▶ [ÉNONCÉ] Extrayez l'ensemble des lignes du matériel et reproduisez-les à l'identique, sans en omettre ni en modifier aucune.

----- DONNÉES FOURNIES

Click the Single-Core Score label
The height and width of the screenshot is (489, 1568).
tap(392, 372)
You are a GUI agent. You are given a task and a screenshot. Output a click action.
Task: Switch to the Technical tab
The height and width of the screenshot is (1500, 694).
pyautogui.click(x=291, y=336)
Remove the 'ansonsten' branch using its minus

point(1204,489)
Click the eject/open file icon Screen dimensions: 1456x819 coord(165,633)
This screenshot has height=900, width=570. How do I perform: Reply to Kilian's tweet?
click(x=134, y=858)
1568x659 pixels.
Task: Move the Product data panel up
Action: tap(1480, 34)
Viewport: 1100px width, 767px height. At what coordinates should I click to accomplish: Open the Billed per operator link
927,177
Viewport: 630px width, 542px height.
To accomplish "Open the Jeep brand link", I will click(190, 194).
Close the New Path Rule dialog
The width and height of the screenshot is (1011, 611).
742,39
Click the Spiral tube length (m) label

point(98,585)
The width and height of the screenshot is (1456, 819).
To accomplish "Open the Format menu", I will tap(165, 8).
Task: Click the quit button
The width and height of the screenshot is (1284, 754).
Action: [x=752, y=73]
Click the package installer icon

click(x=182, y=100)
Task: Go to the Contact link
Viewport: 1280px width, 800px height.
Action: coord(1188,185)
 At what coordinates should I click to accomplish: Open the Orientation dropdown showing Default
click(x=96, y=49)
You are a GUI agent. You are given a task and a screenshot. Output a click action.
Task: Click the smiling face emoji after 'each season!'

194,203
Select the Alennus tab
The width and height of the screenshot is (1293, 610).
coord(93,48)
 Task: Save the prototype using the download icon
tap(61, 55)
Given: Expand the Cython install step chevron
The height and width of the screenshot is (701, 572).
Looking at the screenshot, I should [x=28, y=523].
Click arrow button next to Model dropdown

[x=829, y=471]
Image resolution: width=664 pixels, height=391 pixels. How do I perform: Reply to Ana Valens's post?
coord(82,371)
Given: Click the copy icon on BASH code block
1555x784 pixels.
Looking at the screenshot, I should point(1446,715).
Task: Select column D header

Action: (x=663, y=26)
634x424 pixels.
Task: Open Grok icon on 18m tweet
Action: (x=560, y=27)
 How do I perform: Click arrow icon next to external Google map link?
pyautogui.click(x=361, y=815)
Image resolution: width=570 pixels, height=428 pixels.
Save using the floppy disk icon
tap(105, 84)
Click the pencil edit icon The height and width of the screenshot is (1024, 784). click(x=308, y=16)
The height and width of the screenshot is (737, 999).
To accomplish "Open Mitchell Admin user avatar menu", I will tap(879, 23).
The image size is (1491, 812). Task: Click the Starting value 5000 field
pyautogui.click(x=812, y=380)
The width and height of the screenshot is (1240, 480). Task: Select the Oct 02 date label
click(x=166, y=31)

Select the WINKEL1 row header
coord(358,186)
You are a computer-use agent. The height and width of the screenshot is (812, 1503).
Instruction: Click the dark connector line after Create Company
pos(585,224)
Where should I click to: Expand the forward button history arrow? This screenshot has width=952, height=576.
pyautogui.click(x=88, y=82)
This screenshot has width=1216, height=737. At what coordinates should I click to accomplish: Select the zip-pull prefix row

----------

▶ [RÉPONSE]
Click the Single-Core Score label
The height and width of the screenshot is (489, 1568).
tap(392, 372)
You are a GUI agent. You are given a task and a screenshot. Output a click action.
Task: Switch to the Technical tab
The height and width of the screenshot is (1500, 694).
pyautogui.click(x=291, y=336)
Remove the 'ansonsten' branch using its minus

point(1204,489)
Click the eject/open file icon Screen dimensions: 1456x819 coord(165,633)
This screenshot has height=900, width=570. How do I perform: Reply to Kilian's tweet?
click(x=134, y=858)
1568x659 pixels.
Task: Move the Product data panel up
Action: tap(1480, 34)
Viewport: 1100px width, 767px height. At what coordinates should I click to accomplish: Open the Billed per operator link
927,177
Viewport: 630px width, 542px height.
To accomplish "Open the Jeep brand link", I will click(190, 194).
Close the New Path Rule dialog
The width and height of the screenshot is (1011, 611).
742,39
Click the Spiral tube length (m) label

point(98,585)
The width and height of the screenshot is (1456, 819).
To accomplish "Open the Format menu", I will tap(165, 8).
Task: Click the quit button
The width and height of the screenshot is (1284, 754).
Action: [x=752, y=73]
Click the package installer icon

click(x=182, y=100)
Task: Go to the Contact link
Viewport: 1280px width, 800px height.
Action: coord(1188,185)
 At what coordinates should I click to accomplish: Open the Orientation dropdown showing Default
click(x=96, y=49)
You are a GUI agent. You are given a task and a screenshot. Output a click action.
Task: Click the smiling face emoji after 'each season!'

194,203
Select the Alennus tab
The width and height of the screenshot is (1293, 610).
coord(93,48)
 Task: Save the prototype using the download icon
tap(61, 55)
Given: Expand the Cython install step chevron
The height and width of the screenshot is (701, 572).
Looking at the screenshot, I should [x=28, y=523].
Click arrow button next to Model dropdown

[x=829, y=471]
Image resolution: width=664 pixels, height=391 pixels. How do I perform: Reply to Ana Valens's post?
coord(82,371)
Given: Click the copy icon on BASH code block
1555x784 pixels.
Looking at the screenshot, I should point(1446,715).
Task: Select column D header

Action: (x=663, y=26)
634x424 pixels.
Task: Open Grok icon on 18m tweet
Action: (x=560, y=27)
 How do I perform: Click arrow icon next to external Google map link?
pyautogui.click(x=361, y=815)
Image resolution: width=570 pixels, height=428 pixels.
Save using the floppy disk icon
tap(105, 84)
Click the pencil edit icon The height and width of the screenshot is (1024, 784). click(x=308, y=16)
The height and width of the screenshot is (737, 999).
To accomplish "Open Mitchell Admin user avatar menu", I will tap(879, 23).
The image size is (1491, 812). Task: Click the Starting value 5000 field
pyautogui.click(x=812, y=380)
The width and height of the screenshot is (1240, 480). Task: Select the Oct 02 date label
click(x=166, y=31)

Select the WINKEL1 row header
coord(358,186)
You are a computer-use agent. The height and width of the screenshot is (812, 1503).
Instruction: Click the dark connector line after Create Company
pos(585,224)
Where should I click to: Expand the forward button history arrow? This screenshot has width=952, height=576.
pyautogui.click(x=88, y=82)
This screenshot has width=1216, height=737. At what coordinates should I click to accomplish: Select the zip-pull prefix row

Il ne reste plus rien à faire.